Most of work I was chanting something in my head to prevent myself from losing it. I don't know why, but everything made me so angry. Somehow the attack of the 52 or 54 mini pizzas all coming out of the oven at the same time didn't make me angry. But Fridays always make me angry. More so than any other day. And most of the time Abbi was in the back room rolling bread sticks. When it started. I think the trigger to it all was Wes talking to Abbi in a condescending manner because we were talking. I really wish I remember what I kept telling myself over and over again to keep from losing it. Something along the lines of it doesn't matter. Because I couldn't let it get to me. Those words flew around so fast in my head, I forced myself to push every other thought out. It worked, more or less.

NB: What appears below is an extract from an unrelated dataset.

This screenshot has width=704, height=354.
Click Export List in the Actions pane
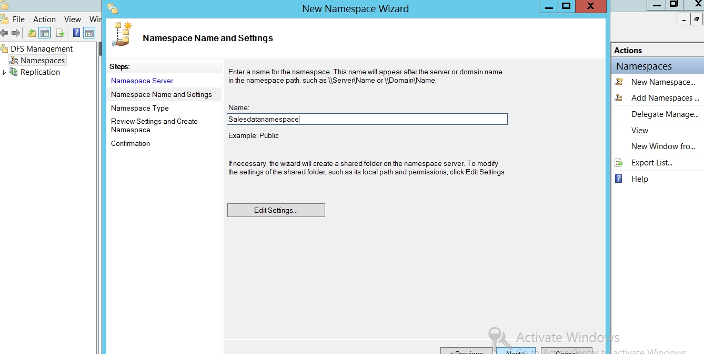(651, 163)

I don't care about saying anything else about work. Screw it.
Even though I think, even though I talked to Nate and asked if he was not my friend, and then I didn't immediately list him on the list of people from Classic I would invite to a pool party and he took so much offense. Maybe it was fake offense.
Yeah, so, Wes finally let me go about quarter after ten. It got busy. I mean, Wes and I were able to handle everything, but it pissed us off. I was so drained and tired, it wasn't even funny.
But, instead of going home, I drove around to find the part of Lima Center that has a bajillion curves and the little bridge on the curve. Took McKinney to get there, for some reason. It's between Scio Church and Jerusalem, by the way. That part of Lima Center. And you don't even have to play Find Lima Center between Scio Church and Jackson!
When I got home, everyone was still awake and I was confused until they told me it was Friday. Oh. I forgot, somehow. I dunno. Tuesday is my Friday.
And I still need to take a shower. Bad. I feel so gross it's not even funny.